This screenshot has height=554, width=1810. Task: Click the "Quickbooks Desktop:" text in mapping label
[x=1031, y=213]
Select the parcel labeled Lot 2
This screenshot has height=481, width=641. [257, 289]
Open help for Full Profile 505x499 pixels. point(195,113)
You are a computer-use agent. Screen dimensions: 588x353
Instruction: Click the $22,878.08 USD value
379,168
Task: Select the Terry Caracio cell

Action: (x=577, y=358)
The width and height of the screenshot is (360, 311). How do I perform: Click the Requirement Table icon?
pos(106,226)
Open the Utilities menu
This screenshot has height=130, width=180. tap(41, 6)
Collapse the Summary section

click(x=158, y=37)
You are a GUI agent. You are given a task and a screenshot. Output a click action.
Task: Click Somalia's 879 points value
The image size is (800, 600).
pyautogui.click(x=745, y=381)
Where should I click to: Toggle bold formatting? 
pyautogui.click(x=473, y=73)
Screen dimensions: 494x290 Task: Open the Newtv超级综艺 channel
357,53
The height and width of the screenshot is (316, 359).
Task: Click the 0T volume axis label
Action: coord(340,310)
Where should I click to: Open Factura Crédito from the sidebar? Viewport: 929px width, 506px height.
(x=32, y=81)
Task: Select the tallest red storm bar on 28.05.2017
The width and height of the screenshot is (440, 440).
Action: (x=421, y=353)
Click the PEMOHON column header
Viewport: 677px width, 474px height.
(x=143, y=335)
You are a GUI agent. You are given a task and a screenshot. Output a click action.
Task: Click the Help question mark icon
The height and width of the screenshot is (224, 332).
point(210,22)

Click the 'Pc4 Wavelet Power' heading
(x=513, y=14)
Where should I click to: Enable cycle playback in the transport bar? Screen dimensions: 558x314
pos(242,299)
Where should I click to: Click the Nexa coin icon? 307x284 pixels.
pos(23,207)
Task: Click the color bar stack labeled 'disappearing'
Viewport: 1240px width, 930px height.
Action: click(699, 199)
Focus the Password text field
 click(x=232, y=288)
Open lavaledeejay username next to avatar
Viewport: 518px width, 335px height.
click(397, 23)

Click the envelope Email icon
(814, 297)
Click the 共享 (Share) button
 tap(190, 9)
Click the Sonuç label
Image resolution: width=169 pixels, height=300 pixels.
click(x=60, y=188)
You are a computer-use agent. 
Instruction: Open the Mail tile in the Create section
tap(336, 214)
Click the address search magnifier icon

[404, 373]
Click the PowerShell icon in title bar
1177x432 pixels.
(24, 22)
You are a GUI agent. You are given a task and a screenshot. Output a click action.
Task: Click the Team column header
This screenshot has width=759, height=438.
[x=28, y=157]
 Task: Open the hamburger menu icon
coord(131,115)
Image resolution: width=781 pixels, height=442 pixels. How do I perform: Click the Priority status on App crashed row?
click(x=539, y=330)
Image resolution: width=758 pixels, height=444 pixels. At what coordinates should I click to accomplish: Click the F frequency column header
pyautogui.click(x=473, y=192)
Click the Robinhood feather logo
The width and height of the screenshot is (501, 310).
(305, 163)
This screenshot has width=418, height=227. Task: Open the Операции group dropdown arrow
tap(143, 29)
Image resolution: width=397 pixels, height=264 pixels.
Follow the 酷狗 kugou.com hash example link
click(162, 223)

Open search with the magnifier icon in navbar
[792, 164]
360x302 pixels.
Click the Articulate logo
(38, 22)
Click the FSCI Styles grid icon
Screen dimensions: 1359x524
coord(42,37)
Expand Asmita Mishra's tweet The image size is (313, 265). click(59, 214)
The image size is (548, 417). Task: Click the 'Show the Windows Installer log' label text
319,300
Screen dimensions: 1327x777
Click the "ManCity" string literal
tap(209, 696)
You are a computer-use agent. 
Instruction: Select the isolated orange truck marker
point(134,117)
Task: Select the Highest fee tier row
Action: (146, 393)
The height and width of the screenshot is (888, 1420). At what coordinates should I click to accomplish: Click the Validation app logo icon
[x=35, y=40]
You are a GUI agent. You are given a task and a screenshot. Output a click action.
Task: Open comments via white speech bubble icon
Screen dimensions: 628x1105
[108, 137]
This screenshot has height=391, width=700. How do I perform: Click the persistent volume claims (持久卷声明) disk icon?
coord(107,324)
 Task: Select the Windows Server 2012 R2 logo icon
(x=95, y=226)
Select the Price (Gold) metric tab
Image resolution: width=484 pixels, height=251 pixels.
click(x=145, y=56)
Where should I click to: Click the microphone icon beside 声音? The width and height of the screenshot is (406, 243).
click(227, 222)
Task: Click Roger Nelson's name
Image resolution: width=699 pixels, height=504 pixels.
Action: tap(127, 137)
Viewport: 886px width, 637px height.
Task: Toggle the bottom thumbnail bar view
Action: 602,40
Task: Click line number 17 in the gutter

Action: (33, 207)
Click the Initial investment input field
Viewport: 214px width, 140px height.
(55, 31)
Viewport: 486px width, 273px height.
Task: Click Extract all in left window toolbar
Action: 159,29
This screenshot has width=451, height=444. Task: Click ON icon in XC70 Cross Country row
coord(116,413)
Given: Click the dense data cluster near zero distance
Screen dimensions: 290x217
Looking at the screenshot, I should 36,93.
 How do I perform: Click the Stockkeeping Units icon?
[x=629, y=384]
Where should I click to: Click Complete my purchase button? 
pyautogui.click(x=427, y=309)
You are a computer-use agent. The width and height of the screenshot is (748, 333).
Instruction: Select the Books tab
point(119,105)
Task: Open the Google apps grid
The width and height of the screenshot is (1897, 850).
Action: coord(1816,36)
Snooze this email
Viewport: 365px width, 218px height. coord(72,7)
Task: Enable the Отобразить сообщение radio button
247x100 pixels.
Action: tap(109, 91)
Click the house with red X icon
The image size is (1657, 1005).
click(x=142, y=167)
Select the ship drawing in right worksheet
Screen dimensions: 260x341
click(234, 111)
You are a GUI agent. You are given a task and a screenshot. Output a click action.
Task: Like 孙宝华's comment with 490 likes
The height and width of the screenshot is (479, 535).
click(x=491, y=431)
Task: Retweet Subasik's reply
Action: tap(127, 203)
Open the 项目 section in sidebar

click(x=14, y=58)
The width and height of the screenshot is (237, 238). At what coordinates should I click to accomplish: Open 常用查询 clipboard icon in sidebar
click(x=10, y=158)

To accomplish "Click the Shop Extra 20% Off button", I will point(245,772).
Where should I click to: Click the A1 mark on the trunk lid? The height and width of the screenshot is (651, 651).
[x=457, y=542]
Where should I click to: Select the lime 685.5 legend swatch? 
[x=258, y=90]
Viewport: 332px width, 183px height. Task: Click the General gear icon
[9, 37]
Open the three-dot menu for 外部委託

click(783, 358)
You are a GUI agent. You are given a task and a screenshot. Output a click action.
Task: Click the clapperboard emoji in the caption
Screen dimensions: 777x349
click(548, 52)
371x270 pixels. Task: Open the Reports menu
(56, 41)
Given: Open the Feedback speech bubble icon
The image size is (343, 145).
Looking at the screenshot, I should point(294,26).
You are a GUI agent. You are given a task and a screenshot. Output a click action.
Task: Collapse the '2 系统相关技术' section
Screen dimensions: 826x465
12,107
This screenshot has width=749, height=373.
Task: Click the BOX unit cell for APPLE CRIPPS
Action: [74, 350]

-=-=-=-=-

### WHAT TO DO
Scan the data above for the string "speech". Copy every line in which it appears.

### RESULT FOR THIS EXERCISE
Task: Open comments via white speech bubble icon
Given: Open the Feedback speech bubble icon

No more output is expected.